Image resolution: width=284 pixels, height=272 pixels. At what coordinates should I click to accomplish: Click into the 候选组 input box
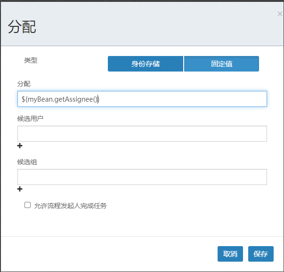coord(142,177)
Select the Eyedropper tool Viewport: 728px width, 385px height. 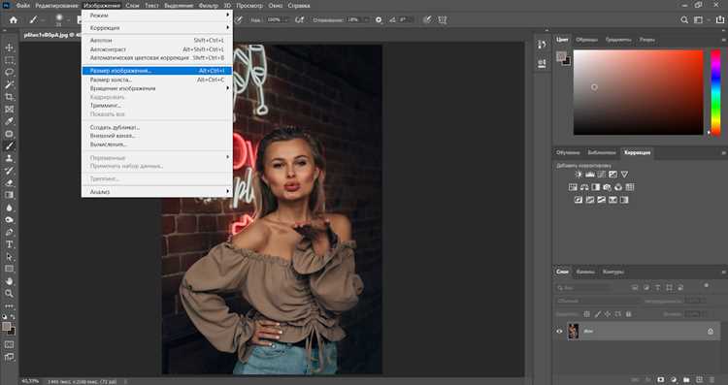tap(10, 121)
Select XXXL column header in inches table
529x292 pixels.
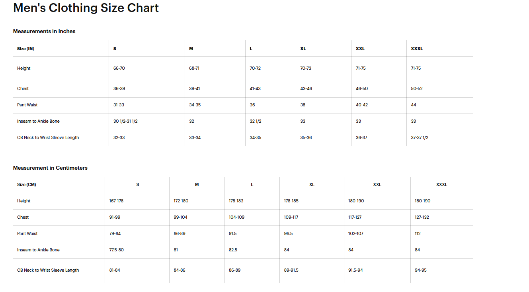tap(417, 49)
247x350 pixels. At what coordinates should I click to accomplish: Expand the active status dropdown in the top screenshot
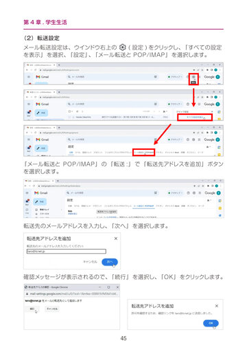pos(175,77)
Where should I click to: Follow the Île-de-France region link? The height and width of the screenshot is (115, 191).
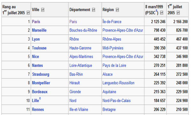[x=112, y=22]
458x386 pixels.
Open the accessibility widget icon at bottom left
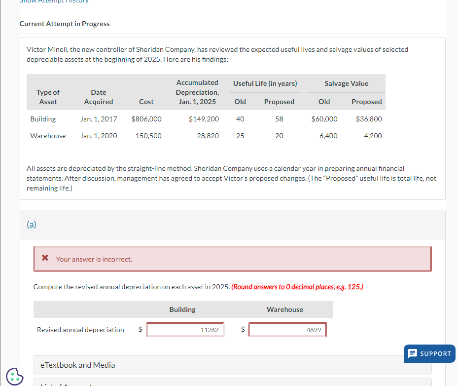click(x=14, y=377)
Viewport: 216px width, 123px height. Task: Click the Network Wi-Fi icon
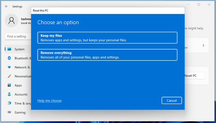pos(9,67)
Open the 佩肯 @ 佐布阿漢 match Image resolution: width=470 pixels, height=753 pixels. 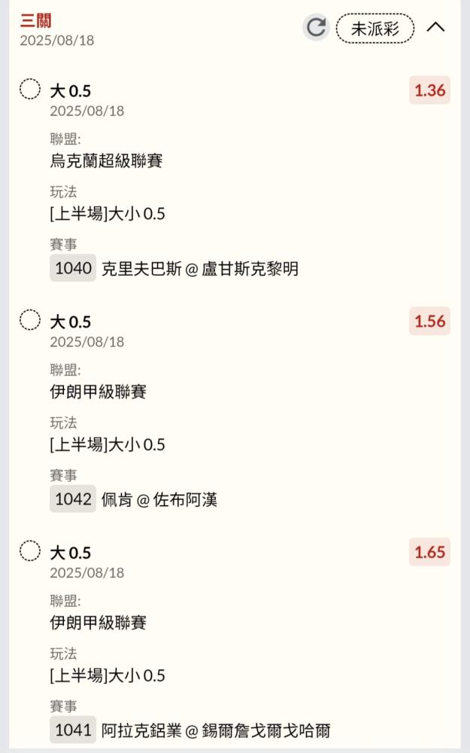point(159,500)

#####

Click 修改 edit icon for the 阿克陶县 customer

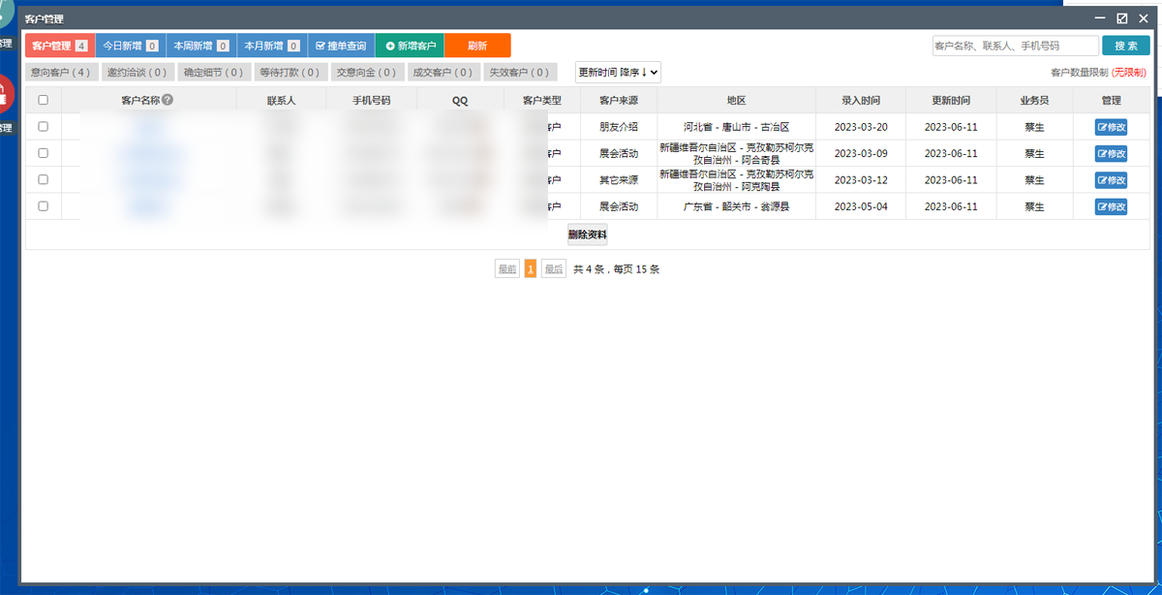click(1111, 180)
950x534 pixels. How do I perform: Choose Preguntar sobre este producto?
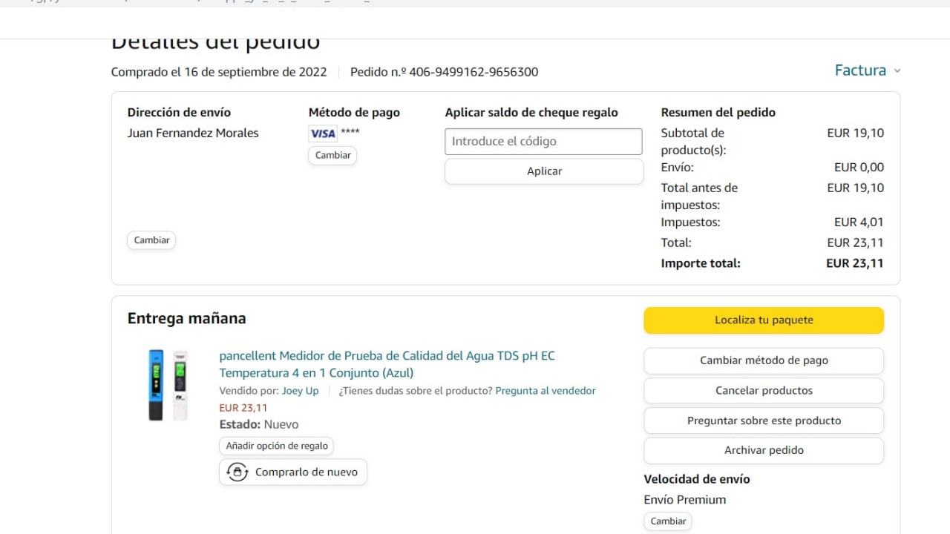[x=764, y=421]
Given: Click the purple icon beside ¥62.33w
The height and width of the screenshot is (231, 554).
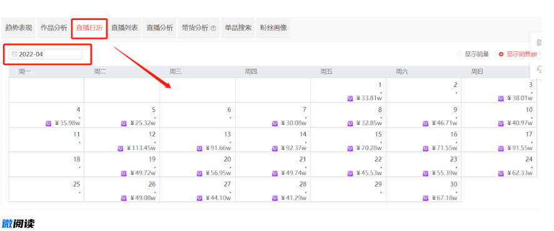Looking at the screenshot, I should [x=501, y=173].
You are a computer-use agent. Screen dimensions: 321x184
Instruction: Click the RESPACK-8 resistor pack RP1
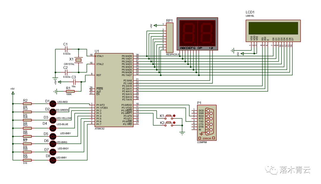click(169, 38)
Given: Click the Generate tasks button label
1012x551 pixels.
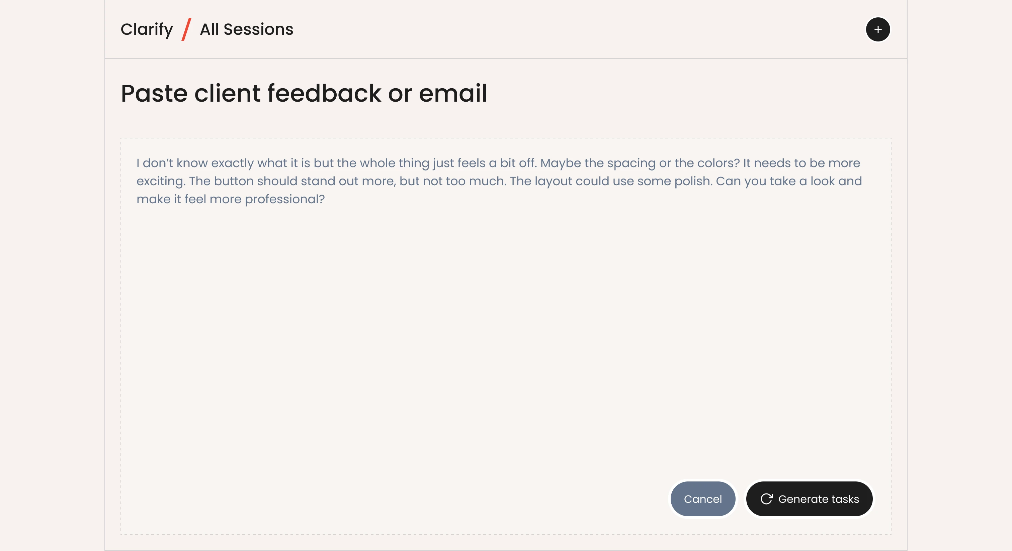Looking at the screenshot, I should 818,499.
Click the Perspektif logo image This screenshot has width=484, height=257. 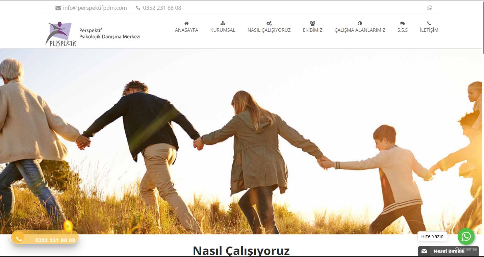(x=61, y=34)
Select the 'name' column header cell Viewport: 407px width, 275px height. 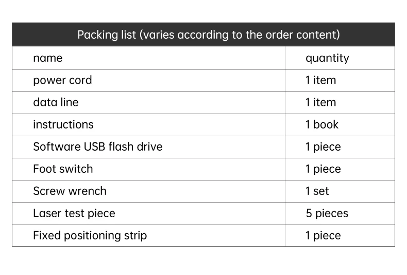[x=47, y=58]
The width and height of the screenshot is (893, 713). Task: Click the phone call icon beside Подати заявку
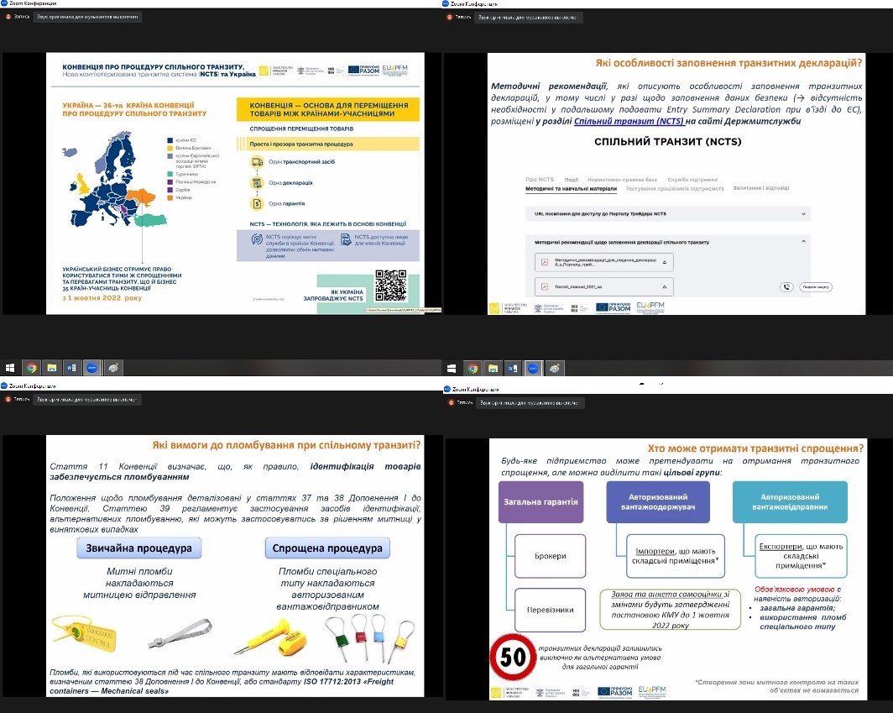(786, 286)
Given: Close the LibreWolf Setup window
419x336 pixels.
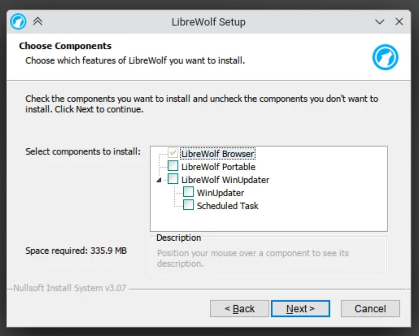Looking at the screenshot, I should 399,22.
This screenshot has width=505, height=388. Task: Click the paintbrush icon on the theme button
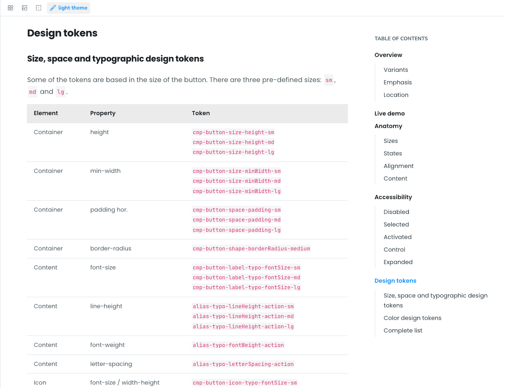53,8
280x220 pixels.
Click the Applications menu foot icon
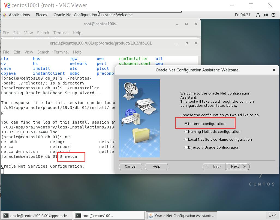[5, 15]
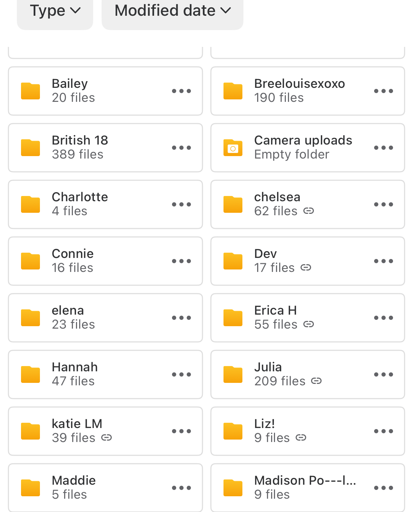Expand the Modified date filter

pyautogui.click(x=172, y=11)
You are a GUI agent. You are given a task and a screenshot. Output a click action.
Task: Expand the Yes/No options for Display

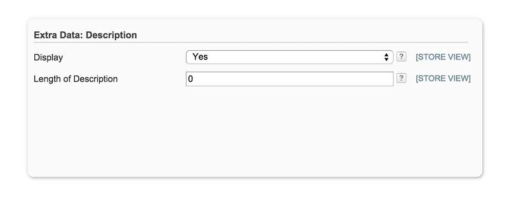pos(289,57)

#####

▶ WORK TO BE COMPLETED: Update the entries starting at the line that contains "You are a GUI" and ending at the line that contains "pos(289,57)" by changing "Yes/No" to "On/Off" and keeping everything else the same. Leave the pictures out of your answer.

▶ EXERCISE ANSWER:
You are a GUI agent. You are given a task and a screenshot. Output a click action.
Task: Expand the On/Off options for Display

pos(289,57)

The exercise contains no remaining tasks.